── Selected passage

There are quite a few maths graduates on this site but none of us are mindreaders.

What's the question?

And the odd engineering science grad, too.

Happy to help, if you post the question, as opposed to the link on your own machine.

The surface area is made up of the cylindrical wall plus the circular base plus the hemispherical top.

Should be straightforward to get the first part of the question.

Just the one "math" is it?

for the second part, you need touse the two equations involving A,r,h and eliminate the variable h.

then differentiate and solve for zero to get the minimum value.

Does that make sense?

I'm concerned that there appears to be typo in the question (unless it's just that my brain isn't functioning properly in this heat).

Imagine the interior of the cylinder being lined with paper and then opening that piece of paper to form a rectangle. The area of the paper will be the same as the internal area of the cylinder. It's height will be h and it's width will be the circumference of the cylinder (2πr), so the internal area of the cylinder will be 2πrh.

The internal area of the hemisphere will, unsurprisingly, be half the internal area of the full sphere (which you're told is 4πr²). So the internal area of the hemisphere must be 2πr².

Summing the two terms gives A=2πrh + 2πr² (and NOT A=2πrh + 3πr², as given in the question).

So either my brain isn't functioning properly (which is quite likely!) or there's a typo. Perhaps someone else here would care to comment?

It's all about the base, Buenchico

Ha- good one - all about that base, 'bout that base.
Sorry, will have a look at the question shortly

SA of base of cylinder = pi r squared ( sorry no maths symbols) so 3 pi r squared

Presumably the base of the cylinder has an (internal) area of πr² Buenchico?

Which is why engineers are sometimes better than mathematicians at making things that can hold water...

Thanks, IJKLM.

I'm just being thick, as usual!

Yes, adding in the area of the base (πr²) gives
A=2πrh + 2πr² + πr² = 2πrh + 3πr²

The volume of the cylinder is equal to the area of its base (πr²) multiplied by its height (h).

The volume of the hemisphere is equal to half the volume of the full sphere.

Thus V=πr²h + 2/3πr^3

Then substitute 0.15for V and the fun really starts ;-)
(Remember that, because you're seeking A as a function solely of the radius, h needs to be regarded as a constant)

>>> Which is why engineers are sometimes better than mathematicians at making things that can hold water

I'm a pure mathematician, IJKLM. I detest it when someone comes along and actually finds a use for it!

Bloomin' engineers, eh? Always making ridiculous assumptions and guessing at things that should be properly defined.

Should be banned!

Reminds me of the story of two professors walking past a field full of sheep. " I see the sheep have been sheared" said the engineer.
"Well certainly on the side facing us" added the mathematician.
Or something like that

For those interested in mathematics they would love the film The man who knew infinity.

https://en.wikipedia.org/wiki/The_Man_Who_Knew_Infinity_(film)

About the mathematical genius Srinivasa Ramanujan and the prejudice he faced when he came to England.

https://en.wikipedia.org/wiki/Srinivasa_Ramanujan

────
── Provided entries

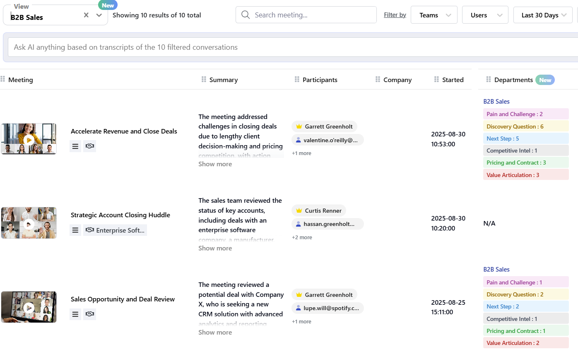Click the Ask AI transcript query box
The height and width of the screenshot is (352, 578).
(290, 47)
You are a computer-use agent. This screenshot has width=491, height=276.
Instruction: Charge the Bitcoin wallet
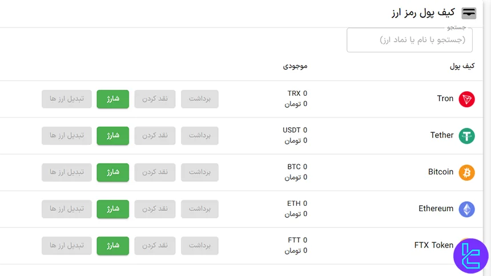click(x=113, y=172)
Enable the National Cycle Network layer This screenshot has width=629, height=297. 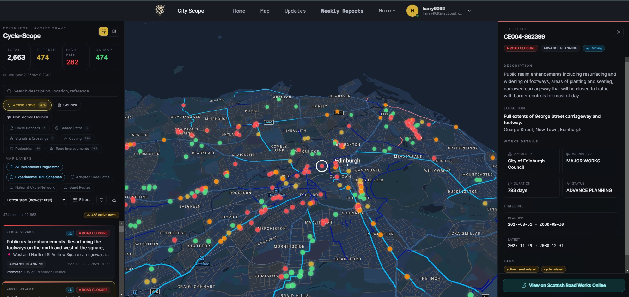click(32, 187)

────

◆ **Written request 1**: In the forum thread on the cylinder's surface area, what value is to be substituted for V?
◆ **Written request 2**: Copy the records from their start through the line containing "click(x=113, y=172)", both ends included, leaving out the pictures.
The forum thread and the records have no connection to each other.

◆ **Output 1**: 0.15

◆ **Output 2**:
Click the Ask AI transcript query box
The height and width of the screenshot is (352, 578).
(290, 47)
You are a computer-use agent. This screenshot has width=491, height=276.
Instruction: Charge the Bitcoin wallet
click(x=113, y=172)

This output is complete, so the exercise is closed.